***** Data for review

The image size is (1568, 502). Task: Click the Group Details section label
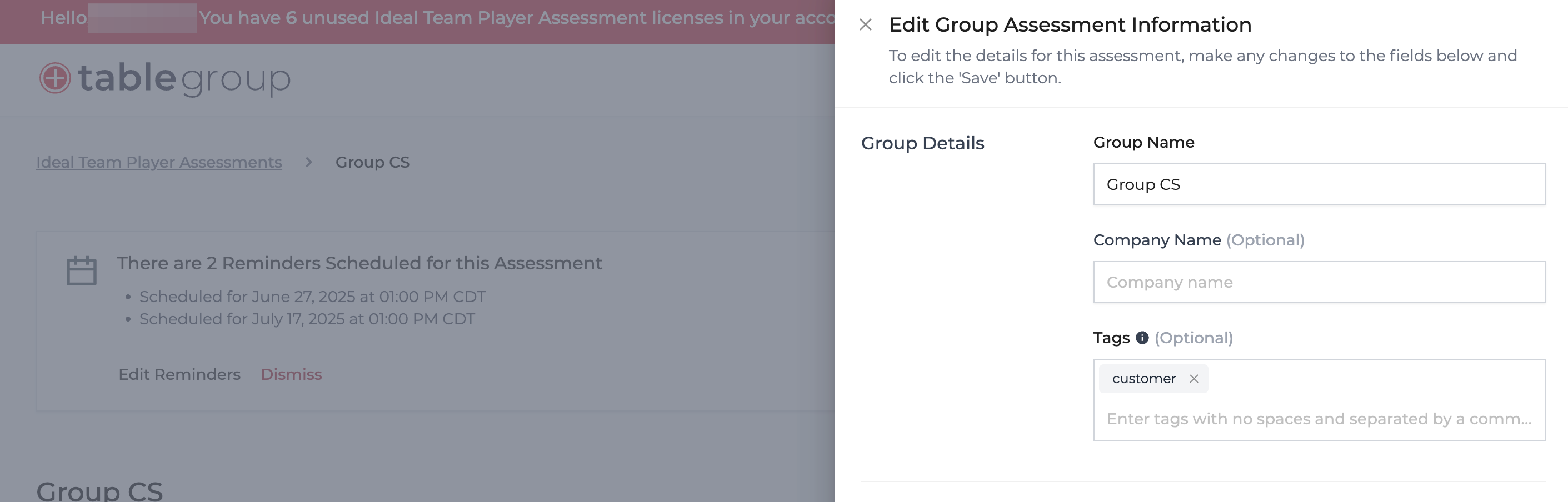coord(922,143)
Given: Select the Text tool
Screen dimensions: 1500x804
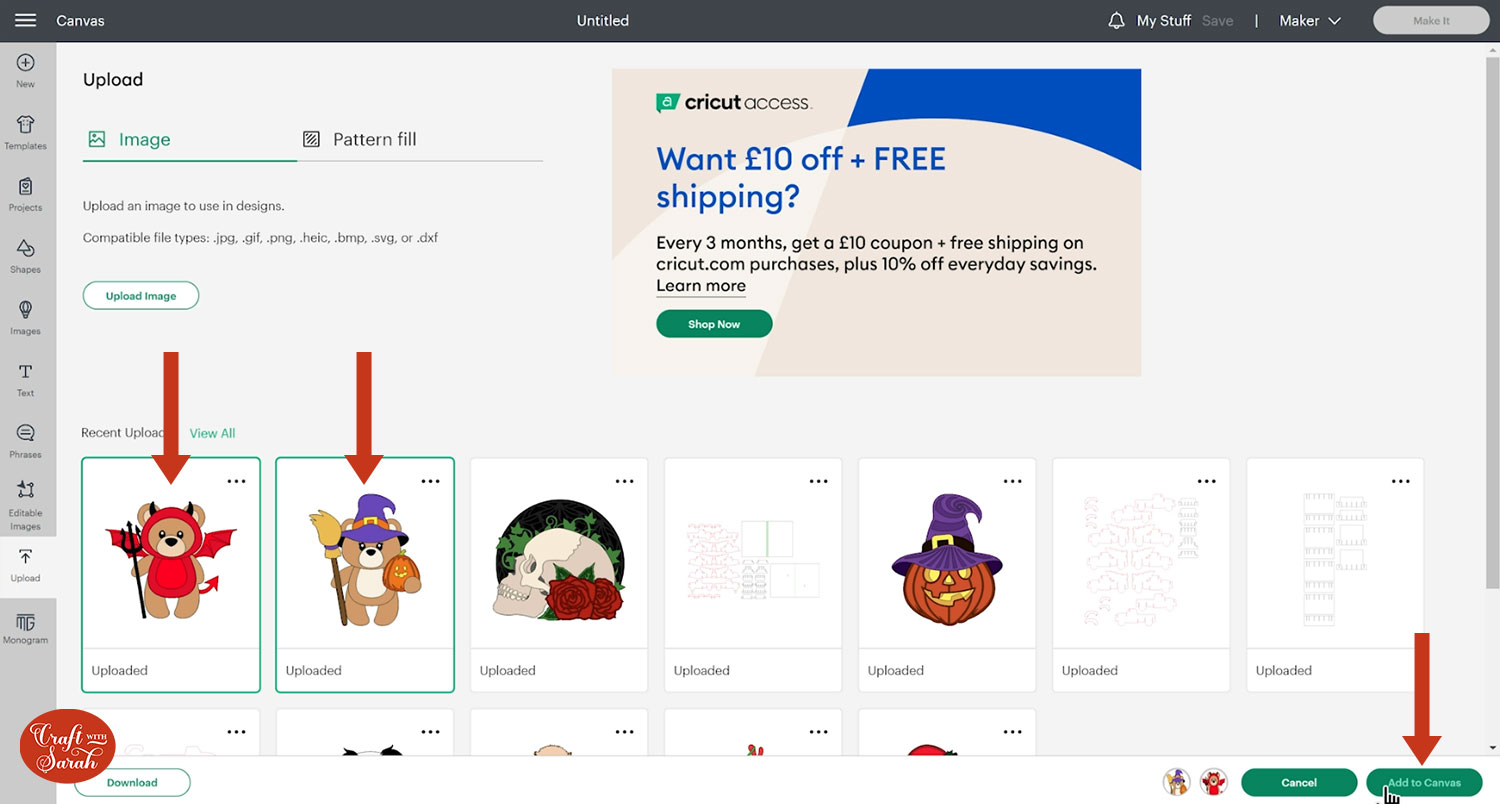Looking at the screenshot, I should click(x=26, y=378).
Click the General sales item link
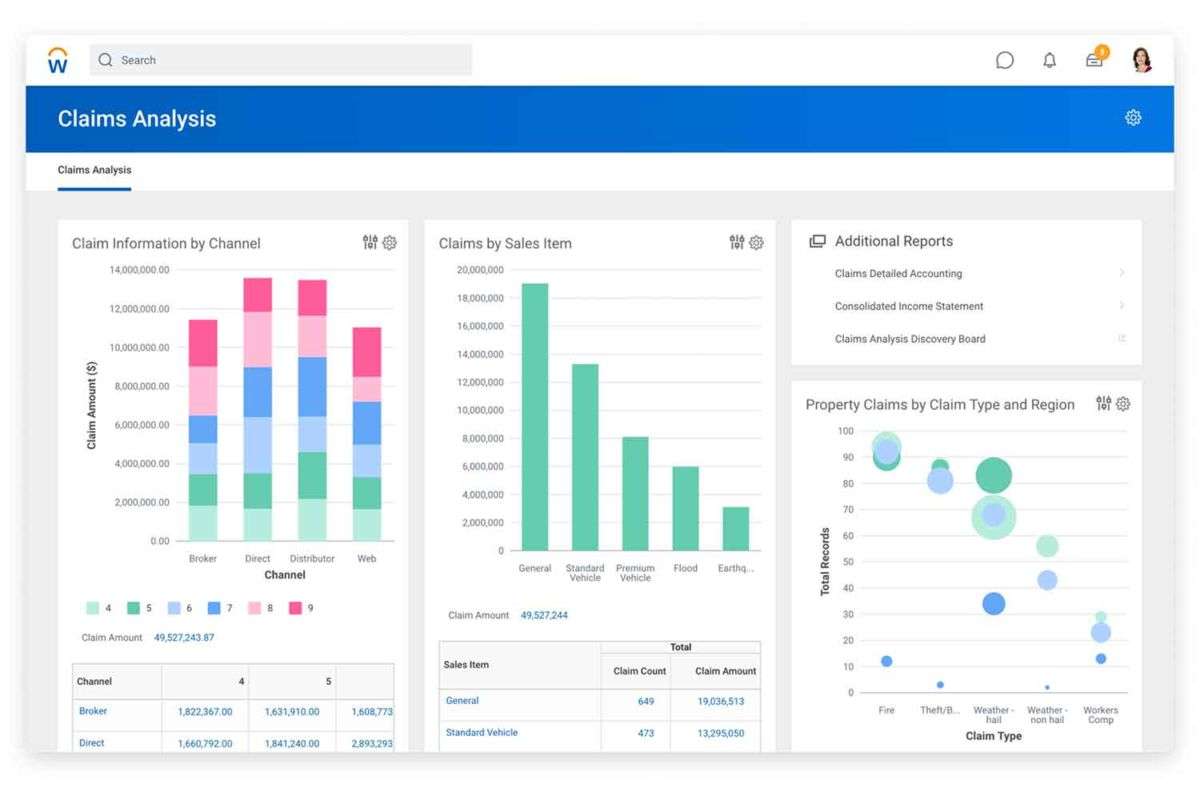 [x=462, y=700]
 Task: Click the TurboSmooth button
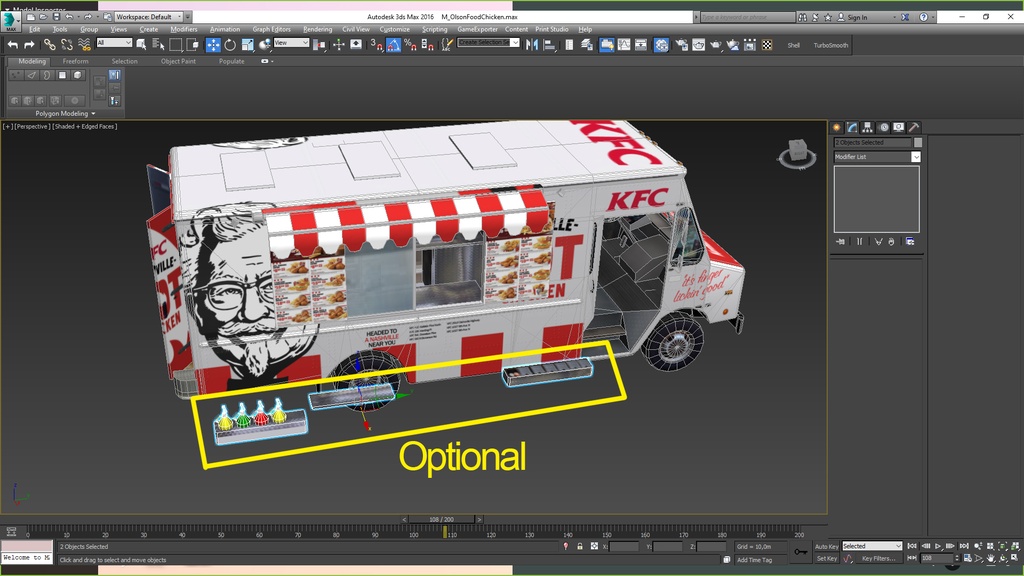[x=830, y=45]
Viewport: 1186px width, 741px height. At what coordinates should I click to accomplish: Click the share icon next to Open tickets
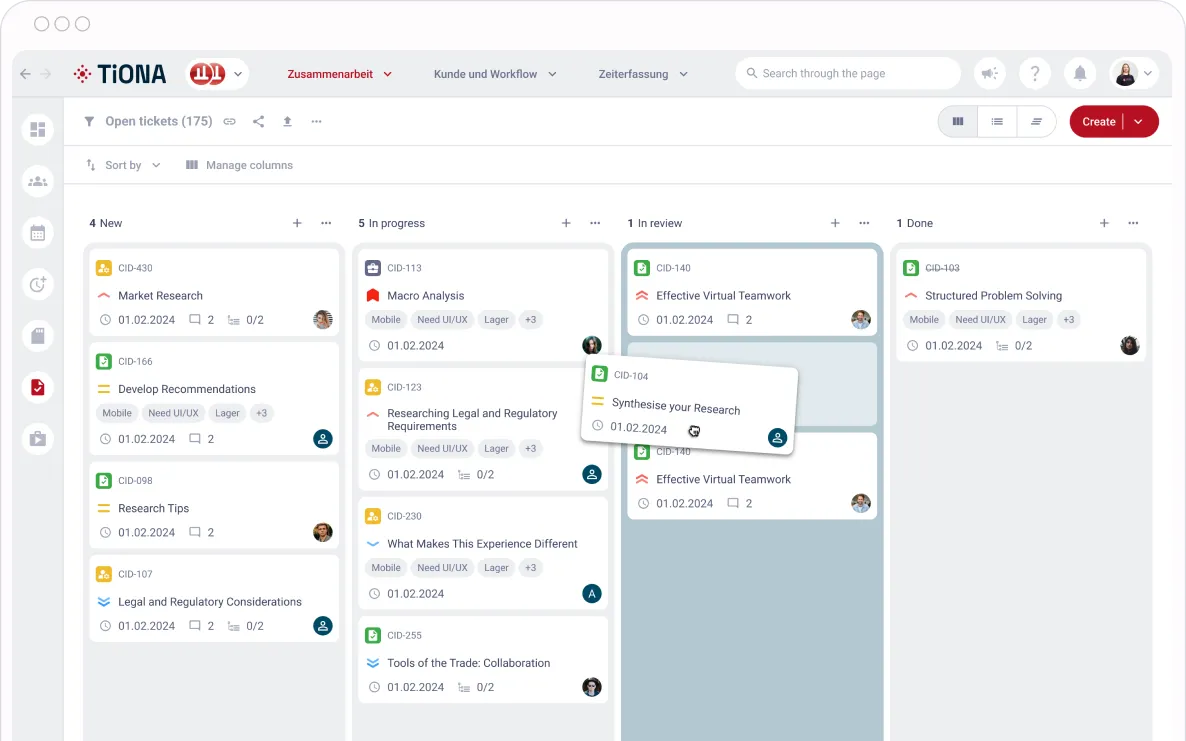click(x=258, y=122)
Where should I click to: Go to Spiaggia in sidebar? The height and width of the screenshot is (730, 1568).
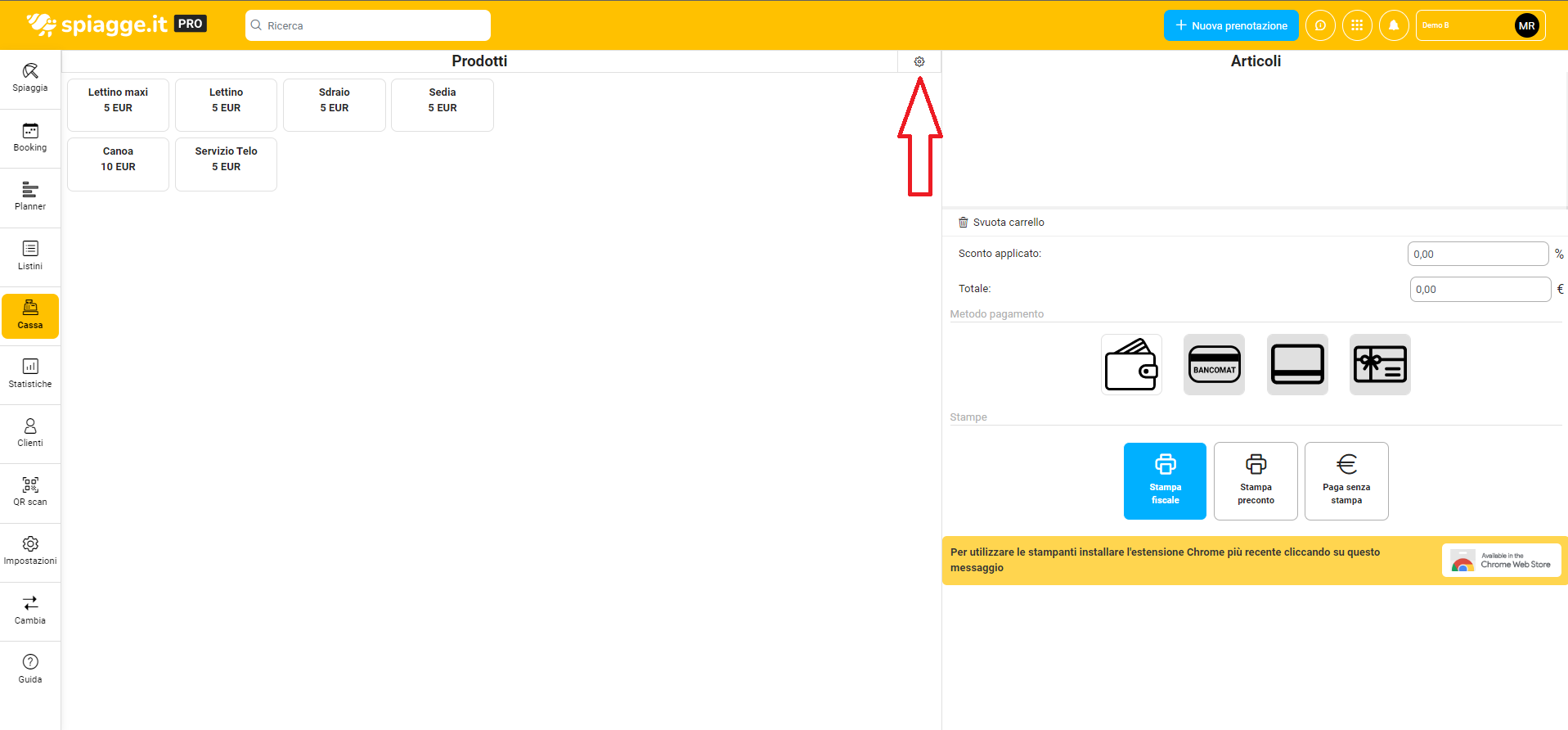pos(30,79)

**********

Exercise requirements
Write down exactly the lines running from the line with "Click the General sales item link" through the end of the material, both ends included, and none of the pictures.

Result
Click the General sales item link
 [x=462, y=700]
 Task: Click the TurboSmooth button
[x=830, y=45]
Viewport: 1186px width, 741px height. At what coordinates should I click to accomplish: Click the share icon next to Open tickets
click(x=258, y=122)
Where should I click to: Go to Spiaggia in sidebar? The height and width of the screenshot is (730, 1568).
pos(30,79)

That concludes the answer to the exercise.